Dans
le domaine des musiques dites actuelles, il y a les salles qui se
contentent de mettre une infrastructure et une logistique à disposition
des groupes et artistes qu’elles accueillent, l’espace de quelques
heures, dans le cadre de tournées parfaitement banalisées, pour ne pas
dire formatées ; et puis il y a les salles qui persistent à donner du
sens aux sons qu’elles hébergent en leurs murs, bref les salles qui
jouent un vrai rôle de programmation. Le Botanique de Bruxelles
appartient de toute évidence à cette seconde catégorie. Ainsi, c’est à
une soirée 100% Danoise que L’Orangerie nous convie en ce dimanche 11
octobre, manière de clore le week-end sous le sceau de la découverte et
de l’ouverture à d’autres horizons musicaux. C’est à Mads Langer que revient le privilège d’ouvrir les festivités. Si le jeune homme jouit d’une
jolie notoriété dans son pays, s’offrant le luxe d’une tournée
nationale frôlant les 20 dates, il est ici un parfait inconnu que l’on
regarde entrer en scène avec réserve et circonspection. Blondeur
soigneusement mise en valeur et minois angélique, le Danois (récemment
émigré à Londres, pour raisons artistiques dit-on) entame son set
guitare-voix avec un enthousiasme certain et une évidente envie de
séduire. Après quelques titres, force est de constater que la musique
va de pair avec l’attitude du jeune homme. L’emballage pop convenu,
voire consensuel, se pare tantôt d’intonations folk, tantôt de rythmes
bluesy, qui confèrent aux mélodies un petit côté plaintif
mais-pas-trop. La voix, d’une justesse irréprochable, est parfaitement
posée et apporte beaucoup de profondeur à des compositions qui, elles,
en manquent singulièrement.
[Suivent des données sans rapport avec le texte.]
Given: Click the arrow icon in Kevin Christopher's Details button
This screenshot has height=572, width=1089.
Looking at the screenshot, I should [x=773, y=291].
Servi par un son exceptionnel de clarté et
de précision, Mads Langer recueille les faveurs de plus en plus
appuyées d’un auditoire sous le charme ― de la part féminine de
l’auditoire tout du moins ! Malheureusement, le musicien prend trop
souvent le chemin de la démonstration de ses capacités vocales, certes
avérées d’un point de vue purement technique mais néanmoins assez
pauvres en termes d’identité artistique. On éprouve donc la très
désagréable impression de se retrouver face à un candidat d’un jeu de
télé-réalité, plus désireux d’emporter l’adhésion facile et immédiate
d’un jury que de proposer un vrai projet musical à un public. Très peu convaincant, surtout au vu de la suite du programme.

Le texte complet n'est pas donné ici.